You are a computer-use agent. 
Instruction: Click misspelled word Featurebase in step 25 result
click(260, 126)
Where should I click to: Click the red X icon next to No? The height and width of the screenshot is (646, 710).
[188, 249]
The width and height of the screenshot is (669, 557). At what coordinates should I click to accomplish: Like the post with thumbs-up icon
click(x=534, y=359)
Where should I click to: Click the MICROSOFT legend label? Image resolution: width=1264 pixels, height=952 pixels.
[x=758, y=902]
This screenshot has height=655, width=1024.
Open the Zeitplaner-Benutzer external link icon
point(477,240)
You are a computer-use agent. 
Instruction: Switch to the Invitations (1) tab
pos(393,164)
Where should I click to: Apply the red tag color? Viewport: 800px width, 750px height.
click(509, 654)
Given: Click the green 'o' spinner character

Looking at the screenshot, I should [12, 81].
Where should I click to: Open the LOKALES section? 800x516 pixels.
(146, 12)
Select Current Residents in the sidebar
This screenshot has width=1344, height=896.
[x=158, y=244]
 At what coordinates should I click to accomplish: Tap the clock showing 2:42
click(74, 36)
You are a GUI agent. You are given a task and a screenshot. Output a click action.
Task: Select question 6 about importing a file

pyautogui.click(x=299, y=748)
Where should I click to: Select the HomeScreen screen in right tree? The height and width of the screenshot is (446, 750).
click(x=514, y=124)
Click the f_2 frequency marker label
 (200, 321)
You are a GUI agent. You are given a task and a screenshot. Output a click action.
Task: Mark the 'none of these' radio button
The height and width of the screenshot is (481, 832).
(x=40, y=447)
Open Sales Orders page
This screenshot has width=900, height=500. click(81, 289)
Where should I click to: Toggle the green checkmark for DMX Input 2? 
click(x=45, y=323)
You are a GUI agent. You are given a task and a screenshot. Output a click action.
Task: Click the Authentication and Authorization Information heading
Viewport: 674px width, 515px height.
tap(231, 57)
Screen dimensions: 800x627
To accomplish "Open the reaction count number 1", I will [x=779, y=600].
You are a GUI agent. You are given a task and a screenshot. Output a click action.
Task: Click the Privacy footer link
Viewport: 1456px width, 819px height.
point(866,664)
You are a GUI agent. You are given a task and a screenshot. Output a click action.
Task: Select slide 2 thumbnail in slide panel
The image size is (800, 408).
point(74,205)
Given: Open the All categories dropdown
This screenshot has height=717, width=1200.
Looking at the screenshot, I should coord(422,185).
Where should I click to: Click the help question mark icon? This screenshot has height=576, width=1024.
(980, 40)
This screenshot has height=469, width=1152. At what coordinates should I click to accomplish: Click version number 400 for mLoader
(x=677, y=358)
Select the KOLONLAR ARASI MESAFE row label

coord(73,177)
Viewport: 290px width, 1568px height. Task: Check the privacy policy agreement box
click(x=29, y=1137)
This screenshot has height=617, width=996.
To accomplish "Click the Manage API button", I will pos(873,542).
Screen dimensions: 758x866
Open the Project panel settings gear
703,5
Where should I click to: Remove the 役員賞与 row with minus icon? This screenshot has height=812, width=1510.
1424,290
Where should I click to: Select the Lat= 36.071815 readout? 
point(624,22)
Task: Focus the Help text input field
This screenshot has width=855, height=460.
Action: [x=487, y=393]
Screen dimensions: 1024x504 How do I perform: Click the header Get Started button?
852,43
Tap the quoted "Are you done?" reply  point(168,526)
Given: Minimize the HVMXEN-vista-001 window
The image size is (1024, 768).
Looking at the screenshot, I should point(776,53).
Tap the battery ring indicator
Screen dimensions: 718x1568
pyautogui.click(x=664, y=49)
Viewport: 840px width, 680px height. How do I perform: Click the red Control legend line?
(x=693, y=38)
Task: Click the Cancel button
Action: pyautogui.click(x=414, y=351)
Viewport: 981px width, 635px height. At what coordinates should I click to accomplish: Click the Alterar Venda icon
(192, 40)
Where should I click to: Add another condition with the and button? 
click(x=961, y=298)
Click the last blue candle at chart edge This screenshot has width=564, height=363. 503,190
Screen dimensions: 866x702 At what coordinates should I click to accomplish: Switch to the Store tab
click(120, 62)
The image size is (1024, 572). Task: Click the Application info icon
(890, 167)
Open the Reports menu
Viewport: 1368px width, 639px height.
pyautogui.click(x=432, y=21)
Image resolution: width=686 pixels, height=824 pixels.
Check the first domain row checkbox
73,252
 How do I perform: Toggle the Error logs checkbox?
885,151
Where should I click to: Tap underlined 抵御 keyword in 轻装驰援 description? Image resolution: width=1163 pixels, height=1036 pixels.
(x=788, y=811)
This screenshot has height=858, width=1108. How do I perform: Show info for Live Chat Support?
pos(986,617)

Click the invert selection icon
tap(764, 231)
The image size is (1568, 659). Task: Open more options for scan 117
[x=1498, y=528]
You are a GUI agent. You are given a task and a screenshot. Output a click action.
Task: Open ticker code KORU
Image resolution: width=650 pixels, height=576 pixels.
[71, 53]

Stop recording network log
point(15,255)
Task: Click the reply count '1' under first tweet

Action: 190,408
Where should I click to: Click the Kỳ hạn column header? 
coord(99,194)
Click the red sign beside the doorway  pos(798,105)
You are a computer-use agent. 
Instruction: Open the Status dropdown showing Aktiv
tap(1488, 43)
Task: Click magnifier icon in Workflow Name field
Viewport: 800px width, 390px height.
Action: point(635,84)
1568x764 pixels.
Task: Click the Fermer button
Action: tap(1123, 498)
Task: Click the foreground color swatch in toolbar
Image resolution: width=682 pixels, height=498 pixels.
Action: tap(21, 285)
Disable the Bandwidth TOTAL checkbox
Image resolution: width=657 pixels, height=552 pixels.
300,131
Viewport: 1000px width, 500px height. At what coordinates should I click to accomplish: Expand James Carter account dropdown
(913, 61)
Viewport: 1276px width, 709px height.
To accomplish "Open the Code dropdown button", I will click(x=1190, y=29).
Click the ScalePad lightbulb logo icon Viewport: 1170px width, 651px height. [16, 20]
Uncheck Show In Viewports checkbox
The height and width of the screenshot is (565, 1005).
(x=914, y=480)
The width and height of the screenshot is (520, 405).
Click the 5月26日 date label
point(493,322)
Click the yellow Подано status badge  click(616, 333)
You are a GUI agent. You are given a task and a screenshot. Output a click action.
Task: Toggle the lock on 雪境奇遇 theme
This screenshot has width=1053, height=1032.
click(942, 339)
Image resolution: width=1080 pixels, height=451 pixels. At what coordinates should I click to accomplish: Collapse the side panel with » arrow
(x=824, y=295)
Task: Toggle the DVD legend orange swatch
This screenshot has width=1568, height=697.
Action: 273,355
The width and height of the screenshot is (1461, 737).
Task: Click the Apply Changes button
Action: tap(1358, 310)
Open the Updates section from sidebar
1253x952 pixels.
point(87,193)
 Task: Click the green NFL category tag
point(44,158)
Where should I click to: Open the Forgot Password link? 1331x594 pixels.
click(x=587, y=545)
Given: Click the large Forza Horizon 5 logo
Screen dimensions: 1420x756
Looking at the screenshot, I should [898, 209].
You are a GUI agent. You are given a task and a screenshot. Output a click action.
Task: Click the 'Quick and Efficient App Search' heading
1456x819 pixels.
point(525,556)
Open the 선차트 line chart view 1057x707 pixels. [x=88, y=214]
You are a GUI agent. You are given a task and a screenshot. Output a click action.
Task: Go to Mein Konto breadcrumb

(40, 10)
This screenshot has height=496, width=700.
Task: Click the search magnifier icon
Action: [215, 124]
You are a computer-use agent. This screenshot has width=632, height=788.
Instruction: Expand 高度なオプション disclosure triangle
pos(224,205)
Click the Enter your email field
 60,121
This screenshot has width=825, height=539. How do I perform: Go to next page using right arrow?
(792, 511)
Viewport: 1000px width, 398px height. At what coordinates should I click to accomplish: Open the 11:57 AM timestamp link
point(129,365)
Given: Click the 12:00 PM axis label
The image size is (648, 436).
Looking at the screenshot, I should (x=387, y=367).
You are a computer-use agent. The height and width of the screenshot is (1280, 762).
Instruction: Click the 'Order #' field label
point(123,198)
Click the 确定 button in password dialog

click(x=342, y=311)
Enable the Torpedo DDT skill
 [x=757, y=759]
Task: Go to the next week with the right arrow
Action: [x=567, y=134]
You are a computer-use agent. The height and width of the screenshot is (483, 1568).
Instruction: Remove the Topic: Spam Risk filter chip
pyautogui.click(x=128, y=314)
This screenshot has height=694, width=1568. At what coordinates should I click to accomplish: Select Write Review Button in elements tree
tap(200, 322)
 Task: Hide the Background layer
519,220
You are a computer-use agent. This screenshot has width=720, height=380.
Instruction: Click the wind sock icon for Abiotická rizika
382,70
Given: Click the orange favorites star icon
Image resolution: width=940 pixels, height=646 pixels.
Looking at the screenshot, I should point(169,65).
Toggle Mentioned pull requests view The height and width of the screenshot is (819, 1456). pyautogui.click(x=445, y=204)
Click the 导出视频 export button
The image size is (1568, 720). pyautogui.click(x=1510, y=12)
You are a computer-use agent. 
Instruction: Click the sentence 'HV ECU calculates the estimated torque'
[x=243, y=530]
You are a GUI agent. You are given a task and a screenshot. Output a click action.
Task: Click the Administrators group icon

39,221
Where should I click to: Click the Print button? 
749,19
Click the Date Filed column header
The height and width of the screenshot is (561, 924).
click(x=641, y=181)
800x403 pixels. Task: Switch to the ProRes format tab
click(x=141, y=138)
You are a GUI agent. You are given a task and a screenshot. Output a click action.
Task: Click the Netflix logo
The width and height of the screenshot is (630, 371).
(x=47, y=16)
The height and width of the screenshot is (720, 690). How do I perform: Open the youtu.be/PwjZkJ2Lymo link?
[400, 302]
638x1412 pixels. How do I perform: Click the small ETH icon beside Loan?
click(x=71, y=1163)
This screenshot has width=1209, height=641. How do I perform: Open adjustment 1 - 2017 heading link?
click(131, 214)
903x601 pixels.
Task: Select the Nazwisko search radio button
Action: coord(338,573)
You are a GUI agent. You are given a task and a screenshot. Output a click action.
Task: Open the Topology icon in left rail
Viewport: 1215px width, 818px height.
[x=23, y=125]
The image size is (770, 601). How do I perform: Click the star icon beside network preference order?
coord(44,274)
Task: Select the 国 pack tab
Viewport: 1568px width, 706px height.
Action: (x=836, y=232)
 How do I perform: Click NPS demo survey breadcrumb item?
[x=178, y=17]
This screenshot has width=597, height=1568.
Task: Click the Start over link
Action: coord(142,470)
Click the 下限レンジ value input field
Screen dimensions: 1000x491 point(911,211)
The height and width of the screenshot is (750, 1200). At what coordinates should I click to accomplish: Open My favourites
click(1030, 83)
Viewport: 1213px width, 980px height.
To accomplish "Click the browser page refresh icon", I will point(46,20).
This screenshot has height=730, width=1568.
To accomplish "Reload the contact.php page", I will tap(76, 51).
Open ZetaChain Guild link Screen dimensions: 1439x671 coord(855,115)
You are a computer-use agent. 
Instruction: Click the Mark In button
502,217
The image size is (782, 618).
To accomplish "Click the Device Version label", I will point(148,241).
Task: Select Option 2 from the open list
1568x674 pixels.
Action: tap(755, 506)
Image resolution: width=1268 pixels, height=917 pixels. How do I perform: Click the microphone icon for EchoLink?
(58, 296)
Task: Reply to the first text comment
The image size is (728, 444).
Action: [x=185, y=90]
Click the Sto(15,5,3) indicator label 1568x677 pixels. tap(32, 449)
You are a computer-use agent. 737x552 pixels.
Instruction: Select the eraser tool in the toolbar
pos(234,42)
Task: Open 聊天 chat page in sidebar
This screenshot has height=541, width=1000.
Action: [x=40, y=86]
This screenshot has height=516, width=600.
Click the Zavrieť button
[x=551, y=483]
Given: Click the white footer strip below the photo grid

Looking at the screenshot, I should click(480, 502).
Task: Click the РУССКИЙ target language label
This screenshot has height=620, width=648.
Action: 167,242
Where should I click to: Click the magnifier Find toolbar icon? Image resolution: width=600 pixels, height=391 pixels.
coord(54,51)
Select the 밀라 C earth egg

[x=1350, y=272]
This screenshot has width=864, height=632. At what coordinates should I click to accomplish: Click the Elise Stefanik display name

........

Gather all lines from the records above in which "chart" appears.

» **Response**
Click the last blue candle at chart edge This screenshot has width=564, height=363. 503,190
Open the 선차트 line chart view 1057x707 pixels. [x=88, y=214]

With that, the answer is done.